Question

Can anybody explain with examples about why should we use Thread-pools.

I have know about use of threadpools with Executors theoretically.

I have gone through number of tutorials, but I didn't get any practically examples about why should we use Threadpools, it can be newFixedThreadPool or newCachedThreadPool or newSingleThreadExecutor

in terms of scalability and performance .

If anybody explain me with respect to performance and scalability with examples about it?

Était-ce utile?

La solution

First off, check this description of thread pools that I wrote yesterday: Android Thread Pool to manage multiple bluetooth handeling threads? (ok, it was about android but it's the same for classic java).

The main use I always seem to find for using a threadpool is that is very nicely manages a very common problem: producer-consumer. In this pattern, someone needs to constantly send work items (the producer) to be processed by someone else (the consumers). The work items are obtained from some stream-like source, like a socket, a database, or a collection of disk files, and needs multiple workers in order to be processed efficiently. The main components identifiable here are:

  • the producer: a thread that keeps posting jobs
  • a queue where the jobs are posted
  • the consumers: worker threads that take jobs from the queue and execute them

In addition to this, synchronization needs to be employed to make all this work correctly, since reading and writing to the queue without synchronization can lead to corrupted and inconsistent data. Also, we need to make the system efficient, since the consumers should not waste CPU cycles when there is nothing to do.

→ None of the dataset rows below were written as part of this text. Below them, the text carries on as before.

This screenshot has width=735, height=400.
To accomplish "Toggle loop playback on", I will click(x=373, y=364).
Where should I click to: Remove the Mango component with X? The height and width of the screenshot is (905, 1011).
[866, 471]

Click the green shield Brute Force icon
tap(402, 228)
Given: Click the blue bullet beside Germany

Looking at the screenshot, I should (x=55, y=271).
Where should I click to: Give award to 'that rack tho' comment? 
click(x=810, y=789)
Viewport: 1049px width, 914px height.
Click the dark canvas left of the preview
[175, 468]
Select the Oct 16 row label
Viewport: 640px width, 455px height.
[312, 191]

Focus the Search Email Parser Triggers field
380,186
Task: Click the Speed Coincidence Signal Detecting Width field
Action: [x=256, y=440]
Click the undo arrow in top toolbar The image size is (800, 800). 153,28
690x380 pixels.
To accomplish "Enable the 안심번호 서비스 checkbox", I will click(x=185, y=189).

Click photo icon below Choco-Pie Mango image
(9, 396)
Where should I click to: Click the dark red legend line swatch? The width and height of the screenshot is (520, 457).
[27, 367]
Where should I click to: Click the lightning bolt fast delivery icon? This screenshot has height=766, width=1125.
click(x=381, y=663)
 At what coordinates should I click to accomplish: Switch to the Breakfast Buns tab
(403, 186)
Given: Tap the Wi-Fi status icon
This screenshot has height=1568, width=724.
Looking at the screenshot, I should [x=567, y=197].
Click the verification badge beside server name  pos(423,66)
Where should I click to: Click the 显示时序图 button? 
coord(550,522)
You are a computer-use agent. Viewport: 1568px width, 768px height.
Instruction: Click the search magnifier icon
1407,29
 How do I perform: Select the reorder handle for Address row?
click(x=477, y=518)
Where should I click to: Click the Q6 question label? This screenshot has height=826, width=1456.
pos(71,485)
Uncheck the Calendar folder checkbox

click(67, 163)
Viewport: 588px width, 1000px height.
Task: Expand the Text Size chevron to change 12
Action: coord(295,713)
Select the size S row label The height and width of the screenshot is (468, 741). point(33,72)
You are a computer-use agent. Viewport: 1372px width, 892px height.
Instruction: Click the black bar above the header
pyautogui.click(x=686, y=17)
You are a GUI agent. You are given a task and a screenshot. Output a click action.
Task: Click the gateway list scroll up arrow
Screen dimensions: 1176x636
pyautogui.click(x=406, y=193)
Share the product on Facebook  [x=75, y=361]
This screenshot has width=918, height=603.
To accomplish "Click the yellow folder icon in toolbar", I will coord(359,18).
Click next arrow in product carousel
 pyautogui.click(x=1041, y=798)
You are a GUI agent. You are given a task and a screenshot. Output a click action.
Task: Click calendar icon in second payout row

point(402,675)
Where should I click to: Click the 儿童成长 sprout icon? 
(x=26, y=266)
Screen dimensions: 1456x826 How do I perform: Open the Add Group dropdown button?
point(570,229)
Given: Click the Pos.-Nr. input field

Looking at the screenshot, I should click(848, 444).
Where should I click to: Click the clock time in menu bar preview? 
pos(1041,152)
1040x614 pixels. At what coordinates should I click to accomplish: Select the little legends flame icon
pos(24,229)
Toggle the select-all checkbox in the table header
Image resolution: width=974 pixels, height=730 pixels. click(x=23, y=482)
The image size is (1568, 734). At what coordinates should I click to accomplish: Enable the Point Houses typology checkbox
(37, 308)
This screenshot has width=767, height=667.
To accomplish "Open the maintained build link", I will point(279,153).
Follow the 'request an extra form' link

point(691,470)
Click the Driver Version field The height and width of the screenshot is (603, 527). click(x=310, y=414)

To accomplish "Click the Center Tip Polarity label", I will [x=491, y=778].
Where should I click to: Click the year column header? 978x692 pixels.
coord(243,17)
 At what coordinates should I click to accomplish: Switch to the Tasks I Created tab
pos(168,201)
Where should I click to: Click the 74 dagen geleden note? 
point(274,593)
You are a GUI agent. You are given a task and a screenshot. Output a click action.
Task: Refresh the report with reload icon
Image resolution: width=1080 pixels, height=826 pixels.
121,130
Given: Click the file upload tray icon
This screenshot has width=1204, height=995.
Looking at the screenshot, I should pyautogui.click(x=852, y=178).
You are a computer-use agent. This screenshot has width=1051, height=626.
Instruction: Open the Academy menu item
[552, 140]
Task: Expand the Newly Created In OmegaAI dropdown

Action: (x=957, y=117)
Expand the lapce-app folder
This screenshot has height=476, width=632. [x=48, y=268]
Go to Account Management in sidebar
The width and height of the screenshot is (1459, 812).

Now this pattern is very common, but to implement it from scratch it takes a considerable effort, which is error prone and needs to be carefully reviewed.

The solution is the thread pool. It very conveniently manages the work queue, the consumer threads and all the synchronization needed. All you need to do is play the role of the producer and feed the pool with tasks!

Autres conseils

I would start with a problem and only then try to find a solution for it.

If you start the way you have, you can have a solution looking for a problem to solve and you are likely to use it inappropriately.

If you can't think of a use for thread pools, don't use them. ;)

A common mistake people make is to assume that because they have lots of cpus now, they have to use them all as if this were a reason in itself. Its like saying I have lots of disk space, I must find a way to use all of it.

A good reason to use thread pools is to improve the performance of CPU bounds processes and the simplicity of IO bound processes (rather than using non-blocking IO with one thread)

If you have a busy CPU bound process which performs tasks which can be executed independently you have a good use case for a thread pool.

Note: Thread pool often has just one thread. There are specific static factories for these. If you want a simple background worker, this may be an option.

Note 2: A common mistake is to assume that a CPU bound tasks will run best on hundreds or thousands of threads. The optimial number of threads can be the number of core or cpus you have. Once all these are busy, you may find additional threads just add overhead.

Initializing a new thread (and its own stack) is a costly operation.

Thread pools are use to avoid this cost by reusing threads already created. Thus using thread pools you get better performance then creating new threads every time.

Also note that created threads might need to be "deleted" after they have been used, which increases the cost of garbage collection and the frequency it will happen (as the memory fills up faster).

This analysis is just from the performance point of view. I cannot think of an advantage of using thread pools in terms of scalability at the moment.

I googled "why use java thread pools" and found:

A thread pool offers a solution to both the problem of thread life-cycle overhead and the problem of resource thrashing.

http://www.ibm.com/developerworks/library/j-jtp0730/index.html

and

The newCachedThreadPool method creates an executor with an expandable thread pool. This executor is suitable for applications that launch many short-lived tasks. The newSingleThreadExecutor method creates an executor that executes a single task at a time.